Hmm, so the revision control system would transition from being the authoritative source of what the configuration is (ie, in our current system, if somehow the running configuration deviated from the version in revision control, it would automatically be corrected back) to simply becoming a record of whatever changes happen to have been made on the running configuration?
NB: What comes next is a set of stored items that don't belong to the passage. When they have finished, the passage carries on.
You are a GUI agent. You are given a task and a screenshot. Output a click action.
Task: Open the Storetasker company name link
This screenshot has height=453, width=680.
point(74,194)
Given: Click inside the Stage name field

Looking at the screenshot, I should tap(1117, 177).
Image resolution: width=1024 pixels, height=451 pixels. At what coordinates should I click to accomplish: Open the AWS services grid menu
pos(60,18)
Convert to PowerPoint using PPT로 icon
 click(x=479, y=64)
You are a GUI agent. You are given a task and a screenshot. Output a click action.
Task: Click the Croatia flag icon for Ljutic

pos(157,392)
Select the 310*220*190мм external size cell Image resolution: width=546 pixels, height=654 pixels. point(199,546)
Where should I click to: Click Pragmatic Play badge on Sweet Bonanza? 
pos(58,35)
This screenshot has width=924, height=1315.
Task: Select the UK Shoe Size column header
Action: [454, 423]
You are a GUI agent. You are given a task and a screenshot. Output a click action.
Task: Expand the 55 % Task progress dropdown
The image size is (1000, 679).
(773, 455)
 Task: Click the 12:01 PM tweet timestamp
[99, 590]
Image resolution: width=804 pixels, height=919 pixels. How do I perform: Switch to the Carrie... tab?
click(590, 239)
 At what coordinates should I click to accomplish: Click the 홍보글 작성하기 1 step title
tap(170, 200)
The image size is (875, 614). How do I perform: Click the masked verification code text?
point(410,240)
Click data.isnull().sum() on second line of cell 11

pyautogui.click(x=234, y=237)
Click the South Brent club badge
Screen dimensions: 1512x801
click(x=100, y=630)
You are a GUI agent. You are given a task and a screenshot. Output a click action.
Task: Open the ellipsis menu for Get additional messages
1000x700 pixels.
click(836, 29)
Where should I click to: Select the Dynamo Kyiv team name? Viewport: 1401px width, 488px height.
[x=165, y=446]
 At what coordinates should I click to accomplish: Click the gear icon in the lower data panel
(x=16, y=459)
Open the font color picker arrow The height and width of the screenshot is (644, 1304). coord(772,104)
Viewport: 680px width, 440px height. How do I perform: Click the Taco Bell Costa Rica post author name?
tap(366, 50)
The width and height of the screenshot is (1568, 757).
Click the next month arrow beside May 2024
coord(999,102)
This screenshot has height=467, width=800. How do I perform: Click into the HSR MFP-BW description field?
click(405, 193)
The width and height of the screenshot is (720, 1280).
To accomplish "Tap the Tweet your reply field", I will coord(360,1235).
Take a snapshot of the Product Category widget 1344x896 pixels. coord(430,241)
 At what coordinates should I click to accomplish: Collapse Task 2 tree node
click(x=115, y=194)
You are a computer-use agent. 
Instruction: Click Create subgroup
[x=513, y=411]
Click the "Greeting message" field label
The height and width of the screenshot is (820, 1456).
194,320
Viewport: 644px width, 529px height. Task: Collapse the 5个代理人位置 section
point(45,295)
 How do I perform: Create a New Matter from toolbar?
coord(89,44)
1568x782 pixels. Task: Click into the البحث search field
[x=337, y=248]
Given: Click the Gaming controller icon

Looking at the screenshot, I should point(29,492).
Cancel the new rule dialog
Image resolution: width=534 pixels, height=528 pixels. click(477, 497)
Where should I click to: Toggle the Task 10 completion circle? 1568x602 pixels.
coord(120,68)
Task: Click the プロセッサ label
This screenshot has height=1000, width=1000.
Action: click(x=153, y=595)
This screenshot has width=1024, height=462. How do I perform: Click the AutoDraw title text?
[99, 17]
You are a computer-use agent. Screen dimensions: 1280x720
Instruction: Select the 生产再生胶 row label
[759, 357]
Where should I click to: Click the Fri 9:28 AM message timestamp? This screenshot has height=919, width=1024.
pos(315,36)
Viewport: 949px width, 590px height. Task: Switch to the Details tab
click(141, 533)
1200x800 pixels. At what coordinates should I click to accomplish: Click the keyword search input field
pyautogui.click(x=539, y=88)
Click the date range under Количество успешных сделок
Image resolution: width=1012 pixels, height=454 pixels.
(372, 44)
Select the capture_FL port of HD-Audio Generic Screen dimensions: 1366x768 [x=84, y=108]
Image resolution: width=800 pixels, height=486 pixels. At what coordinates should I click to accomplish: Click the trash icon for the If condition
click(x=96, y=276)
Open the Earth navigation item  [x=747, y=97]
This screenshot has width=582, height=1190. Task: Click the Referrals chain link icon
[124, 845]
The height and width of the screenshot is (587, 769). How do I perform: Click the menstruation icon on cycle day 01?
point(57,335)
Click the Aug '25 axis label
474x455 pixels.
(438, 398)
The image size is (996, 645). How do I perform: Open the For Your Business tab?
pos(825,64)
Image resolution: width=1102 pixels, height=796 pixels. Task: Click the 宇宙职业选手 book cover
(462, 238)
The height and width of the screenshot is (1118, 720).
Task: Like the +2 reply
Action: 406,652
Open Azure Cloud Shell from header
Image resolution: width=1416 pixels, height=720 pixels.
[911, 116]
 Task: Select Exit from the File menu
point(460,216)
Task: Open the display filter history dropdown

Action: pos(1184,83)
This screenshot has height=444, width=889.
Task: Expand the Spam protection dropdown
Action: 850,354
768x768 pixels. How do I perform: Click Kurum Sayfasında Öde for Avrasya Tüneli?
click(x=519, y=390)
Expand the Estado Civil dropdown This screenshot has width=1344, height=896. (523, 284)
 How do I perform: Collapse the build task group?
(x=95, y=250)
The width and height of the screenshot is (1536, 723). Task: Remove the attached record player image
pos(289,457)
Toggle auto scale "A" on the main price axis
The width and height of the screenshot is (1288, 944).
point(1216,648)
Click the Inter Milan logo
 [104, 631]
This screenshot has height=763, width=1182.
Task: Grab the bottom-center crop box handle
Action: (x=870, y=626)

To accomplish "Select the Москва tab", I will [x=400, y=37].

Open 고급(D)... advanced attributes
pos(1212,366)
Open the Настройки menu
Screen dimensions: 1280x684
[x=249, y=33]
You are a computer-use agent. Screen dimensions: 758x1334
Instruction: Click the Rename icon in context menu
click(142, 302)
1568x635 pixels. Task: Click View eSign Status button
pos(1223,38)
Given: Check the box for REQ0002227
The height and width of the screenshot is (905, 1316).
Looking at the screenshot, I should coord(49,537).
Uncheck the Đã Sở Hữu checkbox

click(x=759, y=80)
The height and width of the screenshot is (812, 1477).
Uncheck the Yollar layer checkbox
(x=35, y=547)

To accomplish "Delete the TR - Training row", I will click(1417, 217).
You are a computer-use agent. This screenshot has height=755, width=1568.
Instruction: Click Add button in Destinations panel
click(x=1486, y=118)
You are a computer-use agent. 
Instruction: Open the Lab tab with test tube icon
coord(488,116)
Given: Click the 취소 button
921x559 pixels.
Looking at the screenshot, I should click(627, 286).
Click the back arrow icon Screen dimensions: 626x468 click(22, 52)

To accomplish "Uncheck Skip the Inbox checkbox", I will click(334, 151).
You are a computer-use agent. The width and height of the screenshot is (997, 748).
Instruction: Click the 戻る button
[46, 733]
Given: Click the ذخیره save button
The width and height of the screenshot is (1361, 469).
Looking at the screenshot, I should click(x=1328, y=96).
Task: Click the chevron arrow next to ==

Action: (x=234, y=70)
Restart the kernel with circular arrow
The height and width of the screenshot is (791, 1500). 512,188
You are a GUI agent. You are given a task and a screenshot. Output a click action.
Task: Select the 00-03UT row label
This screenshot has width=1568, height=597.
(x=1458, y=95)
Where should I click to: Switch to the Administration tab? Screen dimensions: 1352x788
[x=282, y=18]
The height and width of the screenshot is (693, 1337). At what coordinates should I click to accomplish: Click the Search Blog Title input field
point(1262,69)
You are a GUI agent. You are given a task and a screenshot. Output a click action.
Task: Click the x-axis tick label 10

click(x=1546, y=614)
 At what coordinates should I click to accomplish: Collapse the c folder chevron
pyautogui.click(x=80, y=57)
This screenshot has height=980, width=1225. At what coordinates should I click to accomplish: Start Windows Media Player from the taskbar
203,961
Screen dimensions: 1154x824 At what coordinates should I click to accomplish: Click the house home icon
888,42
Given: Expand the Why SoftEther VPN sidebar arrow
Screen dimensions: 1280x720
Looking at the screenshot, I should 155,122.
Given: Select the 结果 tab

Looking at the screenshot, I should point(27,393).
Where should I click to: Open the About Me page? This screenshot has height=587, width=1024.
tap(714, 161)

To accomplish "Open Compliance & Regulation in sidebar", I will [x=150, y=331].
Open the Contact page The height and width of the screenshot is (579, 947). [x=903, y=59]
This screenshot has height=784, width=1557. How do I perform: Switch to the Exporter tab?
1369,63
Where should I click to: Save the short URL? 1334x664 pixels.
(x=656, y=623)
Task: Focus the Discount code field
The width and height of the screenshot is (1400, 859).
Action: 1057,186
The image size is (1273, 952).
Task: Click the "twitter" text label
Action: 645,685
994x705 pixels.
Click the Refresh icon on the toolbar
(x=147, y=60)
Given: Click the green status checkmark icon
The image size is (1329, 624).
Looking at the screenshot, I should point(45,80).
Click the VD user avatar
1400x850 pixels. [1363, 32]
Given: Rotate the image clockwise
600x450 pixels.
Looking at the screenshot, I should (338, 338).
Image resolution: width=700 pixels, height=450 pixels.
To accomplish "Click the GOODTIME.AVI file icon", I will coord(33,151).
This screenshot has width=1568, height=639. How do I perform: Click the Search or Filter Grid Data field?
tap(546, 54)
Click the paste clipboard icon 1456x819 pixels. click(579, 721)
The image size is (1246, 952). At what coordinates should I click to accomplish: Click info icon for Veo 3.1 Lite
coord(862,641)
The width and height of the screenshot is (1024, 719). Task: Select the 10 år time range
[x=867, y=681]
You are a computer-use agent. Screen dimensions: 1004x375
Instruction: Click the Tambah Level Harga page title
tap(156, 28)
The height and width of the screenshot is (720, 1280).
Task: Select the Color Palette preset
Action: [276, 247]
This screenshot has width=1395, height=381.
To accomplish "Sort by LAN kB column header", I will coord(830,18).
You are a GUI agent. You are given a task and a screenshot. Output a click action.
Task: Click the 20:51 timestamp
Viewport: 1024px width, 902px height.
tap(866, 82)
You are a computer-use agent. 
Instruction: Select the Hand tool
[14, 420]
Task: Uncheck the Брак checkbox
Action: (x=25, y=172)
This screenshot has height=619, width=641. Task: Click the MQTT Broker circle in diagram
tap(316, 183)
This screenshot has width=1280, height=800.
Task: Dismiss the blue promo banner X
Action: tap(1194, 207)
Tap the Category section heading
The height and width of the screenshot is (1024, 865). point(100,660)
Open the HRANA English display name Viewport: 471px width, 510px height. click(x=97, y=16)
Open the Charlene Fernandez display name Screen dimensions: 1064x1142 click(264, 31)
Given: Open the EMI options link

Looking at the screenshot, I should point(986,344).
Off the top of my head, I'm not really seeing this. With slapd.conf:
(human on workstation) $RCS checkout repo/production.slapd.conf $EDITOR !$ $RCS checkin repo/production.slapd.conf
(magical config overlord/human on server) $RCS checkout repo/production.slapd.conf cp repo/production.slapd.conf /server/production.slapd.conf pkill slapd slapd
or slapd.d:
(human on workstation) $RCS checkout repo/production.slapd.ldif $EDITOR !$ $RCS checkin repo/production.slapd.ldif
(magical config overlord/human on server) $RCS checkout repo/production.slapd.ldif ldifdiff /server/production.slapd.ldif repo/production.slapd.ldif > /tmp/diff.ldif ldapmodify [...] -f /tmp/diff.ldif slapcat -n0 -l /server/production.slapd.ldif
These both end up with the same state, and it's the same number of commands! You can checkout and revert to the latest head/trunk/etc. or any arbitrary rev with either config format. Monitoring in-core vs. on-disk vs. expected-in-production committed config is possible in both cases and actually easier/more comprehensive with cn=config. If "magical config overlord" is a cron job then "automatically be corrected" happens with both of these workflows. How are your hands tied in this case?
I'm checking in the VCS and from there the automated configuration (puppet, ansible etc.) does the rest of it. Automatically diffing config DBs and apply the changes is far more complicated than diffing text files. Especially the latter gives you far better text logs of which changes were done.
Ciao, Michael.